Write out the part of the essay on environmental impact below, starting with "I am continuously" and going on through "holding on anyway.", with every word and punctuation mark unchanged.

> Source extract:
══════

What Now?

The other night we were talking about our environmental impact and looking at ways we can reduce it. The overall feeling that I took away from that conversation is that we are not thinking any where near radically enough. All our ideas are tinkering at the edges. What we need is a total, communal, global revolution in how we live. We have a human society that is growing rapidly in both sheer numbers of people and in the standard of material comfort we demand. The planet is already near the breaking point, and suddenly billions more people want, and are building, the standard of living we have here in the over-developed world.

So, wrapping the hot water heater, and installing solar hot water panels, and turning off our lights, and carpooling, while good and useful things, seem utterly inadequate. We need a whole new way of living. “We” means all of us. We need a miracle. And we need it now.

There are signs that little shifts are happening all over the place. But most of those shifts appear to be more cosmetic than deep. We need a radical shift. A shift at the very root of who and what we are and how we live. Not just a greener image. Not just a new president. A deep understanding of and orientation to our place in the natural order.

I am continuously frustrated by several attitudes that stand in the way of focusing our intelligence and energy on creating a new way of living.

There is the old attitude of “It’s not really a problem. I don’t have to change anything.” Simple denial. Increasingly difficult to maintain, but lots of us are holding on anyway.

══════

> Data for analysis:
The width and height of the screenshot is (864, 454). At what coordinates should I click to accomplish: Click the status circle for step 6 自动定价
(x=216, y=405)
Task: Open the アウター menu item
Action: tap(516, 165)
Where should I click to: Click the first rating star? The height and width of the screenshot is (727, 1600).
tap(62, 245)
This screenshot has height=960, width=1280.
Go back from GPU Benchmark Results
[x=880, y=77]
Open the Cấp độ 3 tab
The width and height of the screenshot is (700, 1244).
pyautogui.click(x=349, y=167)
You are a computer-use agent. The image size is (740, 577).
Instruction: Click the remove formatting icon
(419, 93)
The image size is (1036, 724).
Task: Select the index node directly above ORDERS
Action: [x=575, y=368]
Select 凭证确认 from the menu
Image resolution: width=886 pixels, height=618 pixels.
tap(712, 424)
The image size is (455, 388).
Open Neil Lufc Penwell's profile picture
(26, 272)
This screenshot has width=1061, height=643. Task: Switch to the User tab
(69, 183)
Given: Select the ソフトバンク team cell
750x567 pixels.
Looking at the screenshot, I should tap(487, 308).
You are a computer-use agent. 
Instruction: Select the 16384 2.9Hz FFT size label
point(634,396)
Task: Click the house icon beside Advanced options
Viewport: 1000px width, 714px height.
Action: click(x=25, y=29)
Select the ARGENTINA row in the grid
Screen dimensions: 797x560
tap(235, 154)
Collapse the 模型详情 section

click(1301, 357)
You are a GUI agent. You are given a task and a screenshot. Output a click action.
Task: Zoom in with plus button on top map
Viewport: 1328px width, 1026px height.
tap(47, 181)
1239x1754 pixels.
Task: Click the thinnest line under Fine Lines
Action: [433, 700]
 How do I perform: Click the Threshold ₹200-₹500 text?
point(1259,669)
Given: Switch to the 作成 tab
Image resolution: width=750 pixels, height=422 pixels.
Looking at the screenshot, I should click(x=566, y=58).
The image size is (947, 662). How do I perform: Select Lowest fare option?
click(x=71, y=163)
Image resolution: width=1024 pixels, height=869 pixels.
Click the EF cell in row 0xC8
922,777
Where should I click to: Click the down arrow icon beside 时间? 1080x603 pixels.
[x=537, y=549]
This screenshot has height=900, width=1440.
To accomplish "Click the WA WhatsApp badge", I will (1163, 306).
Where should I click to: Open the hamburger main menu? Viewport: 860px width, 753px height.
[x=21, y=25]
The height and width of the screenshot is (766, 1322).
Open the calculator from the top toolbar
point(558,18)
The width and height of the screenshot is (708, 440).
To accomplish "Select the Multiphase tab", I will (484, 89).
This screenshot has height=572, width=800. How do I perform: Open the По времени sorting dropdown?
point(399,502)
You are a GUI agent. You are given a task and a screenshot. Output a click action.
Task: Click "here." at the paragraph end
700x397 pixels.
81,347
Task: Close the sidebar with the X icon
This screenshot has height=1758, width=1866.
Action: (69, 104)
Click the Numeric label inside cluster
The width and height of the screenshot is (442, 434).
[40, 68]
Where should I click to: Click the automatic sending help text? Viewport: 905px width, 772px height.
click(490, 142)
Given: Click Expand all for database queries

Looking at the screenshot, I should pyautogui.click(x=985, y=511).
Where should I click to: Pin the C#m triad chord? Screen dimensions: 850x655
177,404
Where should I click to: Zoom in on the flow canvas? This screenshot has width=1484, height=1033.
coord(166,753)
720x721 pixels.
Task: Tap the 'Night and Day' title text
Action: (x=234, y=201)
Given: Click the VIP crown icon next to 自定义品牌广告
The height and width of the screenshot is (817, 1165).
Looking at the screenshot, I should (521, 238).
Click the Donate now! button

══════

> Answer to this exercise:
I am continuously frustrated by several attitudes that stand in the way of focusing our intelligence and energy on creating a new way of living.

There is the old attitude of “It’s not really a problem. I don’t have to change anything.” Simple denial. Increasingly difficult to maintain, but lots of us are holding on anyway.